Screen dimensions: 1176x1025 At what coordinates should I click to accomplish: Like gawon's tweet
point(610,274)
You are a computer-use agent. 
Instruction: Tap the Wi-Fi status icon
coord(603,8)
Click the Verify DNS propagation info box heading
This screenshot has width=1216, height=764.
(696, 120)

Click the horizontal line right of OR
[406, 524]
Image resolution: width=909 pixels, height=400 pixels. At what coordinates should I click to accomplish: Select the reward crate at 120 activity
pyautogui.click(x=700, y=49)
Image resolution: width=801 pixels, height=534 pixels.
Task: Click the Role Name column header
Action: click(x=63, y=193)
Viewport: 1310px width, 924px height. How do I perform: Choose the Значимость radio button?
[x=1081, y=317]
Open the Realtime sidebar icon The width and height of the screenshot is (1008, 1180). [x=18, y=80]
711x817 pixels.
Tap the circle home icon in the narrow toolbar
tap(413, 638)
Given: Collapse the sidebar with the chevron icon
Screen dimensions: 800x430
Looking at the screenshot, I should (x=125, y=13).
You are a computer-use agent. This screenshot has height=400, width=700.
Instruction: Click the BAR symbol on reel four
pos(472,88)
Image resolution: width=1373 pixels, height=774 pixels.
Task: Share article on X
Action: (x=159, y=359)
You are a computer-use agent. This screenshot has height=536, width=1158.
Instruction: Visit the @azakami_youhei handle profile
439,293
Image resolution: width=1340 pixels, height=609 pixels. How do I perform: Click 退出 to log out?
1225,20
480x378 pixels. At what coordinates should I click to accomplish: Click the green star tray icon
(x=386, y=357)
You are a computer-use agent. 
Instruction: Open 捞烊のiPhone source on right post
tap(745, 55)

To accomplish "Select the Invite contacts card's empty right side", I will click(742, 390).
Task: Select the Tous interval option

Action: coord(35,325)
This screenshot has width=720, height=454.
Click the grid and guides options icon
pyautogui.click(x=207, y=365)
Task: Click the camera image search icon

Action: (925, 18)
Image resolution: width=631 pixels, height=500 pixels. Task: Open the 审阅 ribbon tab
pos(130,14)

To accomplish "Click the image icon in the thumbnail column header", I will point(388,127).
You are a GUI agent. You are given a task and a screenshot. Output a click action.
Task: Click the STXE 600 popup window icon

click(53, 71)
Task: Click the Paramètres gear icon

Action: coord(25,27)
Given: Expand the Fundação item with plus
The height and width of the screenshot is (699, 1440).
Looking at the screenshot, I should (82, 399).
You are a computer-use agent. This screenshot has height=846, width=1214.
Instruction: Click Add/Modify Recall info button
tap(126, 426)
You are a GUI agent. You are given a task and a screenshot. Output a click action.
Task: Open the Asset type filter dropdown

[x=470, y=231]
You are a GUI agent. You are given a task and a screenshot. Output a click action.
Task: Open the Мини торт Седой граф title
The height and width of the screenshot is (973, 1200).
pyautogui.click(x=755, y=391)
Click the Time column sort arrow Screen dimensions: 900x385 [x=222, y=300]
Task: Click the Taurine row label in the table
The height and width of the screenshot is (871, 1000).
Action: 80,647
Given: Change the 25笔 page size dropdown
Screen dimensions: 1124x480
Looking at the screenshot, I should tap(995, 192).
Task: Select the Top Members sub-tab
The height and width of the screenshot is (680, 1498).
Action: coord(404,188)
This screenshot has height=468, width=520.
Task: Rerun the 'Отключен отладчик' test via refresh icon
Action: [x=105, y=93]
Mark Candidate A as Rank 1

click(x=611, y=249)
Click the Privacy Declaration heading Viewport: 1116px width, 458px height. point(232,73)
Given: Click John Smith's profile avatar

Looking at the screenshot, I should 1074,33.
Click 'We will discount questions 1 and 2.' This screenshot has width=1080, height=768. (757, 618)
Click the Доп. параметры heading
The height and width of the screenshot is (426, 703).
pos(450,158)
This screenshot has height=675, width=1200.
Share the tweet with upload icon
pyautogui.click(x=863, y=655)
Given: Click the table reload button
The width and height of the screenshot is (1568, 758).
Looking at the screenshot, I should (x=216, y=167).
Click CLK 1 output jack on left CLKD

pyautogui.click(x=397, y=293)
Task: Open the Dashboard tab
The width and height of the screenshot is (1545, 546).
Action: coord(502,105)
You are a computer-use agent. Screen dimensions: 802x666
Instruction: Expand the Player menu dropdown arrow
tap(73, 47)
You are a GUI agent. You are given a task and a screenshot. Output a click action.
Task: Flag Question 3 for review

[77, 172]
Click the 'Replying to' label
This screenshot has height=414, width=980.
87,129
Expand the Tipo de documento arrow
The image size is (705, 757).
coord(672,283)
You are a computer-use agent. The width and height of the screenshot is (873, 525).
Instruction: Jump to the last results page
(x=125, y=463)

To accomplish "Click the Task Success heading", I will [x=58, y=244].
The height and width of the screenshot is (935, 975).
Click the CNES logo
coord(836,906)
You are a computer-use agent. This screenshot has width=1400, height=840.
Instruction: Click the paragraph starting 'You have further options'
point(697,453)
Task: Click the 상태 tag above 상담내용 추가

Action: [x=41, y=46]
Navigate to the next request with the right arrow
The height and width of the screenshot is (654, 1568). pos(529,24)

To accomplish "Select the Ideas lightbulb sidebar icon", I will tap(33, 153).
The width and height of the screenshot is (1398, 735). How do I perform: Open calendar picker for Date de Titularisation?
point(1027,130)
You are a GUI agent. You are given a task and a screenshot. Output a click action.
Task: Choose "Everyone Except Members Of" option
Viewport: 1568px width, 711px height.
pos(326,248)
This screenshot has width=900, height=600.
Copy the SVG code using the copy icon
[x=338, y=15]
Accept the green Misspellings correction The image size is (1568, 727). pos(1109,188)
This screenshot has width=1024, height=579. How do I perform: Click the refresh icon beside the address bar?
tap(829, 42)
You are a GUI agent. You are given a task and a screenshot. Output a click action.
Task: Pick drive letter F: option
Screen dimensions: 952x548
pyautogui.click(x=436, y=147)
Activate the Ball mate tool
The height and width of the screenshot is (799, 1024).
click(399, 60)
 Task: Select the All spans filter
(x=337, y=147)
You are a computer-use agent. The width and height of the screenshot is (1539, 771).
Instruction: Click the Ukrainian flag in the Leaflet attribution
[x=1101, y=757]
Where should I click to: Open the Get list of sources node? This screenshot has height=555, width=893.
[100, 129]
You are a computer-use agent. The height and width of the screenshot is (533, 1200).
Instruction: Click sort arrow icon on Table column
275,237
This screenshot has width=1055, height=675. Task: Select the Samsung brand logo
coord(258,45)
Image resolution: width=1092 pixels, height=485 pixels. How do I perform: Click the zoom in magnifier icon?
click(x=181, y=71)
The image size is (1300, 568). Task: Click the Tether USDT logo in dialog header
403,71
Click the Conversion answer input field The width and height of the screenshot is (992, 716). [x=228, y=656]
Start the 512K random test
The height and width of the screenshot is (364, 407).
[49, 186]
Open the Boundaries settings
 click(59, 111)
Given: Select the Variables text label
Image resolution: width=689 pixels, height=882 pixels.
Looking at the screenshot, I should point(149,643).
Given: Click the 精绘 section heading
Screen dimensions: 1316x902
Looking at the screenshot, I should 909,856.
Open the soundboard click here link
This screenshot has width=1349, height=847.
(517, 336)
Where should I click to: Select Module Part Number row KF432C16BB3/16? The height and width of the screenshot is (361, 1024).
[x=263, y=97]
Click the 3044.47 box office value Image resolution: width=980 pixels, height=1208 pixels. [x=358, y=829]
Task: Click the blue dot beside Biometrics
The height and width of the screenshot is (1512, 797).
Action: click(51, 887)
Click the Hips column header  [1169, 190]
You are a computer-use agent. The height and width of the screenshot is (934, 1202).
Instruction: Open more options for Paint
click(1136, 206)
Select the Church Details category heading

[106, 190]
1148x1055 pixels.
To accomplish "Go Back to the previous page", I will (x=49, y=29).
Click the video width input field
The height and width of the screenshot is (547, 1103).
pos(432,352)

================

Brief: Every line of the listing above that includes "Members" should be copied out.

Solution to the problem:
Task: Select the Top Members sub-tab
Task: Choose "Everyone Except Members Of" option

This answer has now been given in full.